I'd like to download a series of pdf files from my intranet. I'm able to see the files in my web browser without issue, but when trying to automate the pulling of the file via python, I run into problems. After talking through the proxy set up at my office, I can download files from the internet quite easily with this answer:
url = 'http://www.sample.com/fileiwanttodownload.pdf'
user = 'username'
pswd = 'password'
proxy_ip = '12.345.56.78:80'
proxy_url = 'http://' + user + ':' + pswd + '@' + proxy_ip
proxy_support = urllib2.ProxyHandler({"http":proxy_url})
opener = urllib2.build_opener(proxy_support,urllib2.HTTPHandler)

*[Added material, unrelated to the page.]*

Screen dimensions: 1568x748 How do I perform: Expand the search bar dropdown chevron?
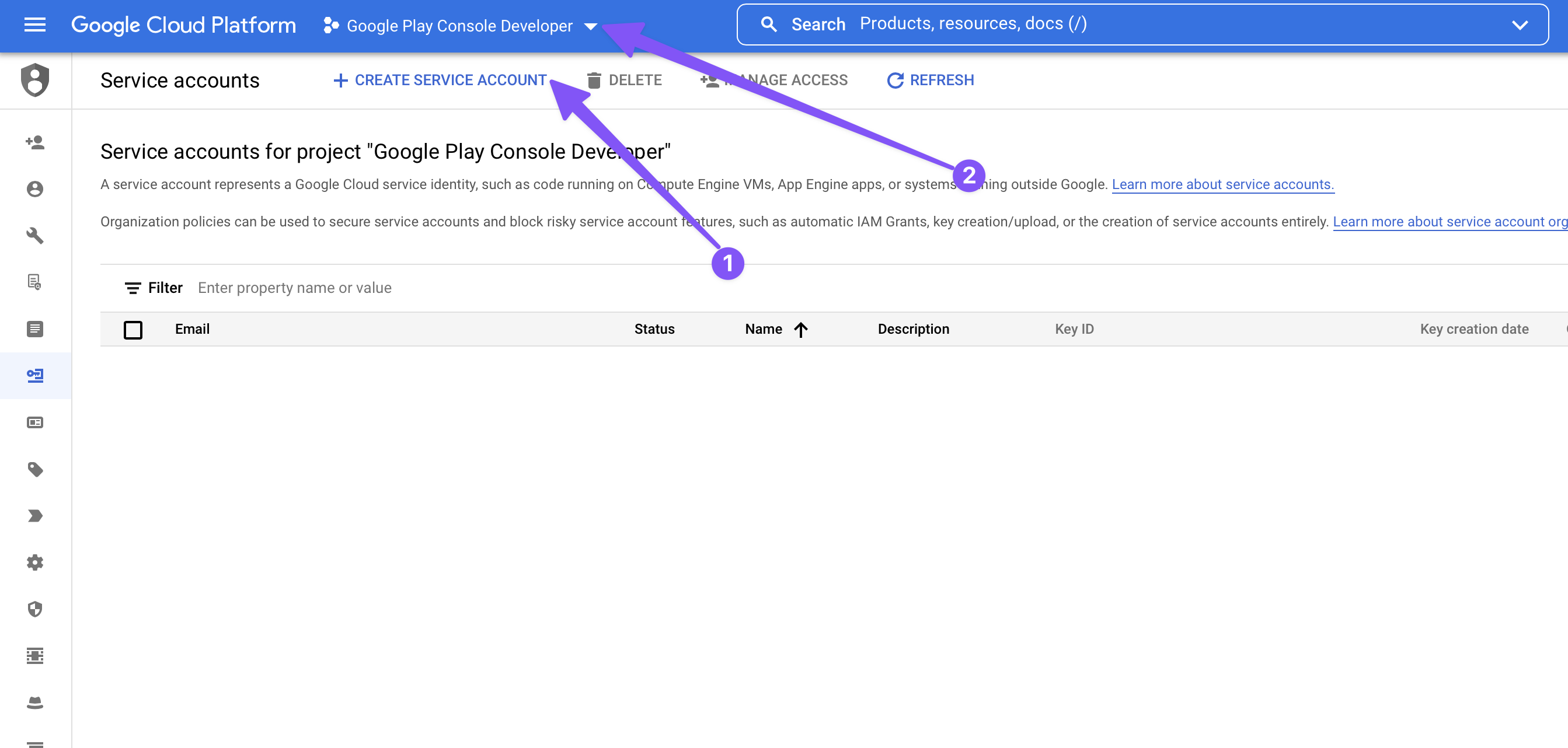pyautogui.click(x=1520, y=25)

urllib2.install_opener(opener)
file_name = url.split('/')[-1]
u = urllib2.urlopen(url)
f = open(file_name, 'wb')
f.close()
but for whatever reason it won't work if the url is pointing to something on my intranet. The following error is returned:
Traceback (most recent call last):
File "<ipython-input-13-a055d9eaf05e>", line 1, in <module>
runfile('C:/softwaredev/python/pdfwrite.py', wdir='C:/softwaredev/python')
File "C:\Anaconda\lib\site-packages\spyderlib\widgets\externalshell\sitecustomize.py", line 585, in runfile
execfile(filename, namespace)
File "C:/softwaredev/python/pdfwrite.py", line 26, in <module>
u = urllib2.urlopen(url)
File "C:\Anaconda\lib\urllib2.py", line 127, in urlopen
return _opener.open(url, data, timeout)
File "C:\Anaconda\lib\urllib2.py", line 410, in open
response = meth(req, response)
File "C:\Anaconda\lib\urllib2.py", line 523, in http_response
'http', request, response, code, msg, hdrs)

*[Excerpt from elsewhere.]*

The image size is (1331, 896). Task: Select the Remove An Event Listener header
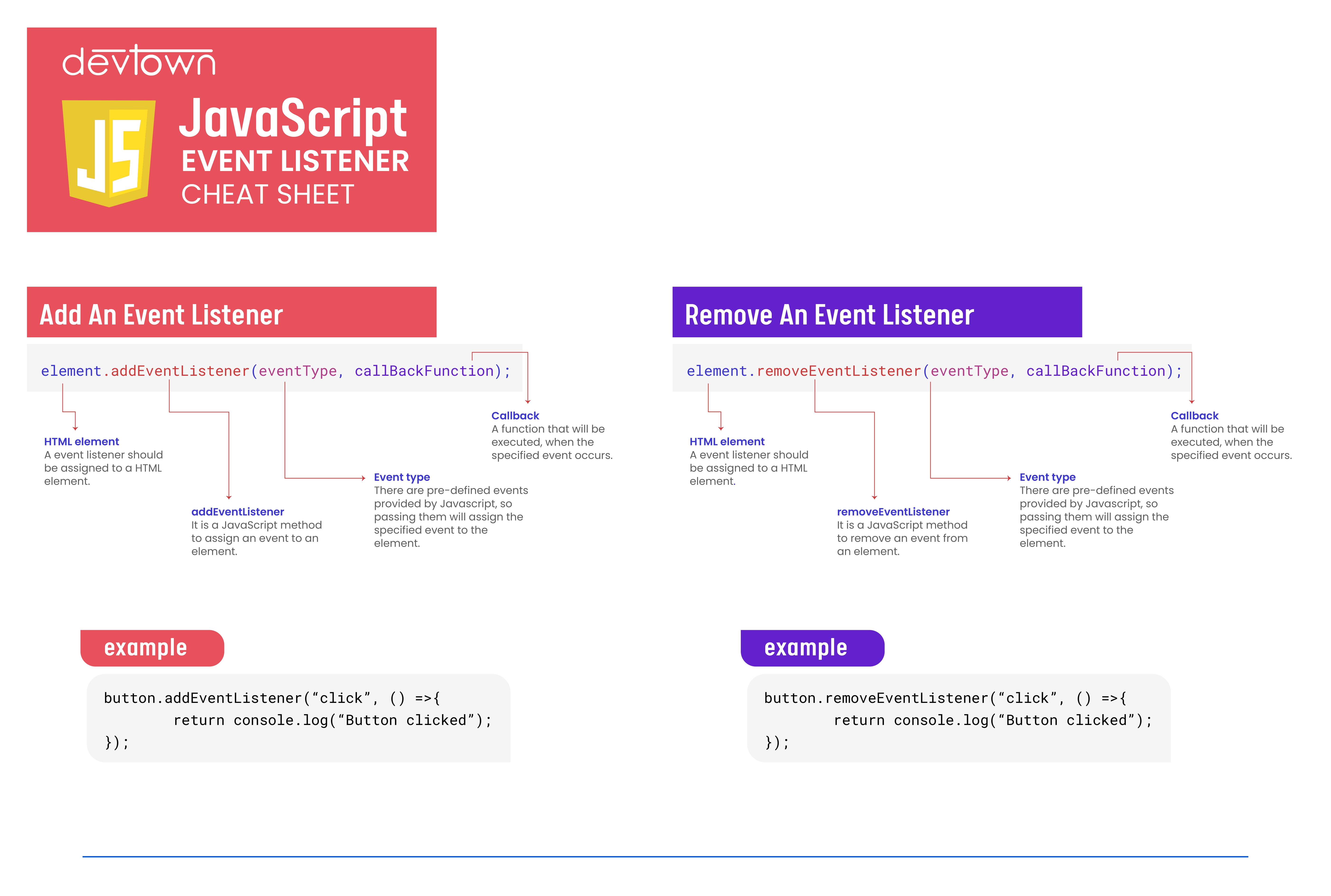829,314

File "C:\Anaconda\lib\urllib2.py", line 442, in error
result = self._call_chain(*args)
File "C:\Anaconda\lib\urllib2.py", line 382, in _call_chain
result = func(*args)
File "C:\Anaconda\lib\urllib2.py", line 629, in http_error_302
return self.parent.open(new, timeout=req.timeout)
File "C:\Anaconda\lib\urllib2.py", line 410, in open
response = meth(req, response)
File "C:\Anaconda\lib\urllib2.py", line 523, in http_response
'http', request, response, code, msg, hdrs)
File "C:\Anaconda\lib\urllib2.py", line 448, in error
return self._call_chain(*args)
File "C:\Anaconda\lib\urllib2.py", line 382, in _call_chain
result = func(*args)
File "C:\Anaconda\lib\urllib2.py", line 531, in http_error_default
raise HTTPError(req.get_full_url(), code, msg, hdrs, fp)
HTTPError: Service Unavailable
Using requests.py
in the following code, I can successfully pull down files from the internet, but when trying to pull a pdf from my office intranet, I just get a connection error sent back to me in html. The following code is run:
import requests
url = 'www.intranet.sample.com/?layout=attachment&cfapp=26&attachmentid=57142'
proxies = {
"http": "http://12.345.67.89:80",
"https": "http://12.345.67.89:80"
}
local_filename = 'test.pdf'
r = requests.get(url, proxies=proxies, stream=True)
with open(local_filename, 'wb') as f:
for chunk in r.iter_content(chunk_size=1024):
print chunk
if chunk:
f.write(chunk)
f.flush()
And the html that comes back:
Network Error (tcp_error)
A communication error occurred: "No route to host"
The Web Server may be down, too busy, or experiencing other problems preventing it from responding to requests. You may wish to try again at a later time.
For assistance, contact your network support team.
Is it possible that there be some network security setting that prevents automated requests outside the web browser environment?